### Written request
Recast the rows from the one containing "The image size is (902, 507)." through the end of the rows as a Markdown table with columns Nr and Line, numbering each line and leaving out blank lines.

[Pointing rows for text and elements]
****************
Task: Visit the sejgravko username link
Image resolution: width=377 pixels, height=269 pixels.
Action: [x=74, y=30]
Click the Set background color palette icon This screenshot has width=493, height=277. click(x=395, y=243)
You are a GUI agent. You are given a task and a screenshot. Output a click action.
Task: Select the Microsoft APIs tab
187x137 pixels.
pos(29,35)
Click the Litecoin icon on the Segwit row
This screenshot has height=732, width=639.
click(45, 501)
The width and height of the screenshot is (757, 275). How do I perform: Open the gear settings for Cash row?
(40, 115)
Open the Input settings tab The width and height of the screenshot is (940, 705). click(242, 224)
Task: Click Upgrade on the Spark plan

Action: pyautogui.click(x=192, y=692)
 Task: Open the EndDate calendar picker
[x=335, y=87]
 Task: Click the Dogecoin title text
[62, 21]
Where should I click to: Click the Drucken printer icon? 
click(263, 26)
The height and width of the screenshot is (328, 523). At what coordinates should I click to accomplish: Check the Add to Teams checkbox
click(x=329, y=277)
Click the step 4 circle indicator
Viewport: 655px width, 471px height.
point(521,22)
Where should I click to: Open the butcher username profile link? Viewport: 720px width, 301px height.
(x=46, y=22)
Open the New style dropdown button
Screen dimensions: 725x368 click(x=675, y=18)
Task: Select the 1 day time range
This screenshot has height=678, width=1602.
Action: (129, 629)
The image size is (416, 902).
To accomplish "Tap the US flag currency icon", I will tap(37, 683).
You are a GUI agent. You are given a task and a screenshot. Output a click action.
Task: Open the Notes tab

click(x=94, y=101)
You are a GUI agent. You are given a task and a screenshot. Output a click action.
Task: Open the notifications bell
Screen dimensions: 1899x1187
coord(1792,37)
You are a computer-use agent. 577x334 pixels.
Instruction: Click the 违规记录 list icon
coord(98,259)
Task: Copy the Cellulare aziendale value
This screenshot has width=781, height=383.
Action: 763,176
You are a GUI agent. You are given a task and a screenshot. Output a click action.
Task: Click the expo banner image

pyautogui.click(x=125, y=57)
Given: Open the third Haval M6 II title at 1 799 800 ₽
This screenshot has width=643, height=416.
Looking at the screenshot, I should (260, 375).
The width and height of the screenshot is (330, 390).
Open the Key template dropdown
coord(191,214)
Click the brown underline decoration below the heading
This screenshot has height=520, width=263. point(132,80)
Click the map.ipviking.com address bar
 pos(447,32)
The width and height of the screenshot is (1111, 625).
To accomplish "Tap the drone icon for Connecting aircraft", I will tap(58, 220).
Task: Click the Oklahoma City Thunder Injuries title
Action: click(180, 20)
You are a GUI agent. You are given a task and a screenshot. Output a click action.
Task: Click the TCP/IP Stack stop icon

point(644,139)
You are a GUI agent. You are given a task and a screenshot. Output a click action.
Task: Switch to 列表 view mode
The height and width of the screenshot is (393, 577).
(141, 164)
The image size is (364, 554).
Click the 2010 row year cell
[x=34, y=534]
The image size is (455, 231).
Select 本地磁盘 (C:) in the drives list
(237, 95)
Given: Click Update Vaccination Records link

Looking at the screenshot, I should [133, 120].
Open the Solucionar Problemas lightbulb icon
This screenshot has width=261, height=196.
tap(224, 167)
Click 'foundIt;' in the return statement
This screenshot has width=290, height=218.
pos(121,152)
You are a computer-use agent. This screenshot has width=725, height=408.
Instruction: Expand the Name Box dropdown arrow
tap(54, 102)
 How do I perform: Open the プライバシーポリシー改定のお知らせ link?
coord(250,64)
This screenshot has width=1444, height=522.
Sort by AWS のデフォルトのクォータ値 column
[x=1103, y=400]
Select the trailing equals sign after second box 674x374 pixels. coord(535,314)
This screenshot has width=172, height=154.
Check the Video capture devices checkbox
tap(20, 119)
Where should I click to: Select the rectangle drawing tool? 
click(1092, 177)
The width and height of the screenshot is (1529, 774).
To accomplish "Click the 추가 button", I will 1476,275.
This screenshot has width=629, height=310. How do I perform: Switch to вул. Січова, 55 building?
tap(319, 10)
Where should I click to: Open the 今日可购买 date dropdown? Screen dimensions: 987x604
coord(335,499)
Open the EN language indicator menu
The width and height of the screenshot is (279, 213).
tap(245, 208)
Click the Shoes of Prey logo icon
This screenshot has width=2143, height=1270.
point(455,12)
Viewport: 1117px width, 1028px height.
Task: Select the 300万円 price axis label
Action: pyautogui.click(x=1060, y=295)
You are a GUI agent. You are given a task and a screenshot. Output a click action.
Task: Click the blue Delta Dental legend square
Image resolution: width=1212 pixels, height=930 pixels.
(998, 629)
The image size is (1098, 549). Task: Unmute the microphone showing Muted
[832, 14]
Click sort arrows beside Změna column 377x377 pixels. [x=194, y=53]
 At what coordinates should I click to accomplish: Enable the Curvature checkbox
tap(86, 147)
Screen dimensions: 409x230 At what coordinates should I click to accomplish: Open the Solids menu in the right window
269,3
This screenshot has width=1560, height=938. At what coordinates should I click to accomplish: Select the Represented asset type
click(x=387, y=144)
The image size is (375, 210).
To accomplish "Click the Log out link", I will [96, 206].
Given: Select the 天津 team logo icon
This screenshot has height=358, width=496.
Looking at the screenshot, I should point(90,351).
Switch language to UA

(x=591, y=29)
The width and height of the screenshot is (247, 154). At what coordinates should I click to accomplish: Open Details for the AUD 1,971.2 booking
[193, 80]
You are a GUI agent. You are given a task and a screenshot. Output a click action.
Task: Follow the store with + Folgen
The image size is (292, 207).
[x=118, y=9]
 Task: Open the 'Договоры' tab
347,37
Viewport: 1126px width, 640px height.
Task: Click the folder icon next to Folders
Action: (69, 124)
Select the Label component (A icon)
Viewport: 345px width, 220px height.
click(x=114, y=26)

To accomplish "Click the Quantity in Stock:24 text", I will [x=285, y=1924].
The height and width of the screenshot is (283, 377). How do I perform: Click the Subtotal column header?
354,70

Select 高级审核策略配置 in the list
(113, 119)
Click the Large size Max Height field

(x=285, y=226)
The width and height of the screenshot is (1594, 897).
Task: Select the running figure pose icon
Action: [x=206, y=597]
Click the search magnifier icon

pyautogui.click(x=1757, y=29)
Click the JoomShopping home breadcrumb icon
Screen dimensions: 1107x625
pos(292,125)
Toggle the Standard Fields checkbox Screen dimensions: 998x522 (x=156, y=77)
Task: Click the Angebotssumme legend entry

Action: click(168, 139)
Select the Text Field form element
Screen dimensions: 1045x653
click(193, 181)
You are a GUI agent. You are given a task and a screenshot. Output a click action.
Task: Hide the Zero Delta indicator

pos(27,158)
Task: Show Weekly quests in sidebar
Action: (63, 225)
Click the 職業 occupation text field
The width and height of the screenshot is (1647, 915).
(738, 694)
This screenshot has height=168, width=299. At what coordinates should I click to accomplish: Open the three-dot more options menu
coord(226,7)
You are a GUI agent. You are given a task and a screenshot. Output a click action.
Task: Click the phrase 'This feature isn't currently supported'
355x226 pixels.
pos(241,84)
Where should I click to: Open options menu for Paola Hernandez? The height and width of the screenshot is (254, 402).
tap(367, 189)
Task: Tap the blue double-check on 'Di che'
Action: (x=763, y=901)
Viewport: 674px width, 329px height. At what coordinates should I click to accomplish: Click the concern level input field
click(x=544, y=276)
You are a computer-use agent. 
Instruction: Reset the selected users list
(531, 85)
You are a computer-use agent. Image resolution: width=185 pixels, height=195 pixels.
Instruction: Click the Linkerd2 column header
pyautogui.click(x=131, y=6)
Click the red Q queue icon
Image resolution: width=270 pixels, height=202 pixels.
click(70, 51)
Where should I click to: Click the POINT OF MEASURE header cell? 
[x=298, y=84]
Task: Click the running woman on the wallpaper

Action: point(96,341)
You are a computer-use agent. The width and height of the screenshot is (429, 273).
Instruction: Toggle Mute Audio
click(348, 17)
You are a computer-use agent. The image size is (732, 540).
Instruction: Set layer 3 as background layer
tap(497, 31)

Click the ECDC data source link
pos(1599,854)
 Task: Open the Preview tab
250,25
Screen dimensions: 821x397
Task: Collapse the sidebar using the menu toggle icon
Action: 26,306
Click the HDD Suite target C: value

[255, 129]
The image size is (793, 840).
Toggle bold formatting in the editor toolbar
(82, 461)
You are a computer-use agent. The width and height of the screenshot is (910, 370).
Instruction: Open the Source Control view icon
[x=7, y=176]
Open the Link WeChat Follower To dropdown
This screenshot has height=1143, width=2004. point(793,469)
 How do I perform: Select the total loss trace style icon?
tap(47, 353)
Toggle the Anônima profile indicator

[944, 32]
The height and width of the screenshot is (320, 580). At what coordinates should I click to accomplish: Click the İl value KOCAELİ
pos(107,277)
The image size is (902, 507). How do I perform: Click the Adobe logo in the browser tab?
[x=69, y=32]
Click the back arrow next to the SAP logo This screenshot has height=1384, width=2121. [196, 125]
****************
### Task response
| Nr | Line |
|---|---|
| 1 | The image size is (902, 507). How do I perform: Click the Adobe logo in the browser tab? |
| 2 | [x=69, y=32] |
| 3 | Click the back arrow next to the SAP logo This screenshot has height=1384, width=2121. [196, 125] |